Wednesday, December 25, 2024
30.0°F

The Exhausted Dad: Turtle fandom must come naturally

by TYLER WILSON/Coeur Voice Contributor
| August 12, 2023 1:00 AM

No matter what I do or say, I can’t force my four kids to join me in the club for “Teenage Mutant Ninja Turtles” super-fandom.

For another perspective on my lifelong admiration of “TMNT,” check out this section’s review of the new animated movie, “Mutant Mayhem.” The more personal side of the story lives here, where I’ve spent the last 12 years of parenting trying to instill Ninja Turtles mania into at least one of my children.

Every baby had at least one adorable Turtles-themed onesie. They received Turtle plushies and were propped in front of the television for multiple episodes of several Turtle series.

A couple years ago, I thought I hooked them by showing them all the 1990 live-action movie for the first time. They claimed to love it! Then we watched the next two installments, including “Secret of the Ooze,” and the interest waned. I can’t really blame them.

Kids like what they like. My oldest daughter gravitated to “Curious George” and “Doc McStuffins.” My oldest son immediately went on the Lego and Minecraft pathways. My youngest daughter loved “Dora the Explorer” and now, as a contrarian-8-year-old, she likes the most random things while simultaneously trashing on all the shows and movies the rest of us enjoy. She’s pretty much exactly a little Louise from the TV series “Bob’s Burgers,” but she refuses to watch even five minutes of it. Hit a little too close to home for you, kid?

My youngest son, 6, was my last best shot. He loves all things superheroes, but the pop culture of his young life has been dominated by the likes of Spider-Man, Black Panther and “The Incredibles.” At least he’s developed an appropriate admiration of Nick Fury, thanks to his father’s insistence that Samuel L. Jackson is one of the two greatest actors alive (the other being Nicolas Cage, obviously, but the kid is too young for “Leaving Las Vegas.”).

Still, if given the choice of television shows available on the 97 streaming services in which we subscribe, he will occasionally stop and engage in an episode of Nickelodeon-era “Ninja Turtles,” particularly the very-good CGI series that ran on the network from 2012-2017.
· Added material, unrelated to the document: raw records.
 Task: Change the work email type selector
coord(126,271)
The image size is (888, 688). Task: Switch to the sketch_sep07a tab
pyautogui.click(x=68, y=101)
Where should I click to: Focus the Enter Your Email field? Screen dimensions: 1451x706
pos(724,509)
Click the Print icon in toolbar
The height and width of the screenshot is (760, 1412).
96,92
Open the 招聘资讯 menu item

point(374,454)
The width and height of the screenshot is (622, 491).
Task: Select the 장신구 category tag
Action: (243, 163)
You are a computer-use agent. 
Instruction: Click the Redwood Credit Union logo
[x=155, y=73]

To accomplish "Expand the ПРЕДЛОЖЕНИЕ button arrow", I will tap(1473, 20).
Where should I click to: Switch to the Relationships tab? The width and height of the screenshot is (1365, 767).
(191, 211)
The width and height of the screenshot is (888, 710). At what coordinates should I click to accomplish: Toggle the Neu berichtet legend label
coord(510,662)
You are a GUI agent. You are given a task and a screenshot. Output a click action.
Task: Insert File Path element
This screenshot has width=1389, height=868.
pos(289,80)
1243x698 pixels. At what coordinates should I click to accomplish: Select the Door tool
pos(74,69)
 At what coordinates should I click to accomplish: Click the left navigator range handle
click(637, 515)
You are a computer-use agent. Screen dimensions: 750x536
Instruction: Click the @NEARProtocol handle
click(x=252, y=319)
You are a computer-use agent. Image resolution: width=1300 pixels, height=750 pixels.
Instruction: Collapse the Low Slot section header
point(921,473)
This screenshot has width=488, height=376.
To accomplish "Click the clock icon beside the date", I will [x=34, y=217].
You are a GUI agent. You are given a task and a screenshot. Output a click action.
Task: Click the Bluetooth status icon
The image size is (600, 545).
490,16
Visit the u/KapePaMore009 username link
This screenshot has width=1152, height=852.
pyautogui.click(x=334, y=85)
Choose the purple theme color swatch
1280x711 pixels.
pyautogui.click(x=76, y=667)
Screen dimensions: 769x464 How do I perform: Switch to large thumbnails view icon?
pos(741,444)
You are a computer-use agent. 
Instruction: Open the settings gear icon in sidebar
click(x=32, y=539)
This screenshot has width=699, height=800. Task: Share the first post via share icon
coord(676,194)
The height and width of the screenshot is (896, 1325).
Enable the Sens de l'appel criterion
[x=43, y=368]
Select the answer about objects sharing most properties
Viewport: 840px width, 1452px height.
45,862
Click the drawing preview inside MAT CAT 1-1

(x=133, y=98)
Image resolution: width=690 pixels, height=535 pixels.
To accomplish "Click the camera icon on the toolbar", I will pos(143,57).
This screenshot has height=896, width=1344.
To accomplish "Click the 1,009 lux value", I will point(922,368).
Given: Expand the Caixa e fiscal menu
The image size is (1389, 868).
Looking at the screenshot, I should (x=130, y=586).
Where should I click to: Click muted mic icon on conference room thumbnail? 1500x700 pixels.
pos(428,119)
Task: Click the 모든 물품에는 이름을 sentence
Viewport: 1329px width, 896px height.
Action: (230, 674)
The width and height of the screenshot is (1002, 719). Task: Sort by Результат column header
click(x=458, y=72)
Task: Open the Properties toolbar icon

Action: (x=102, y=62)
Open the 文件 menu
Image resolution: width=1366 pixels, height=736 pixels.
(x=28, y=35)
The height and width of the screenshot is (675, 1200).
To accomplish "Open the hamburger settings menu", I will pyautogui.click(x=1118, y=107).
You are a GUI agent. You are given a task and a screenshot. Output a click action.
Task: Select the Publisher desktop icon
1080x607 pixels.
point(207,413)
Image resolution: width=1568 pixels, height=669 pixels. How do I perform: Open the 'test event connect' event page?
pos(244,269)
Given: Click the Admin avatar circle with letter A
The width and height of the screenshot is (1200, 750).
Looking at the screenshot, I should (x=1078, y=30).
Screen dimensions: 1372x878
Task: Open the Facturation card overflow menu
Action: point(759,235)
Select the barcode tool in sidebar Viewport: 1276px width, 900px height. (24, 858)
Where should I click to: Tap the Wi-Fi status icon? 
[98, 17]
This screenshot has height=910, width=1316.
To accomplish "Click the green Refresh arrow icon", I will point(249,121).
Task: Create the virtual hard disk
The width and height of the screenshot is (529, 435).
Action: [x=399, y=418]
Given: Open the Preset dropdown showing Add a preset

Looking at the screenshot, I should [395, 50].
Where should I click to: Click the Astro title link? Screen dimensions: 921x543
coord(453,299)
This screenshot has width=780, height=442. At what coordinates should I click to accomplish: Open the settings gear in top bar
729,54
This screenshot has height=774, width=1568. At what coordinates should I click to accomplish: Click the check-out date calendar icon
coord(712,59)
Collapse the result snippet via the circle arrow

Having been burned by trying too hard with the other kids, I’ve taken a hands-off approach with his interest in Turtles. I’m especially careful because he still thinks some of the old Ninja Turtle toys I keep in our basement family room are “scary.” Muckman is pretty grotesque, to be fair.

Then he started to get excited about the new movie, “Mutant Mayhem.” Let’s give a big shout-out to the marketing folks over at Paramount Pictures! Your millions of dollars in TV advertising paid off!

My son even started to hook his older brother on the movie, and then the girls showed interest as well. My oldest found the movie’s sketch-like visual design to be intriguing, and my youngest daughter wanted to see it because it wouldn’t be fair for everyone else to see it and not her. Good enough reason for me.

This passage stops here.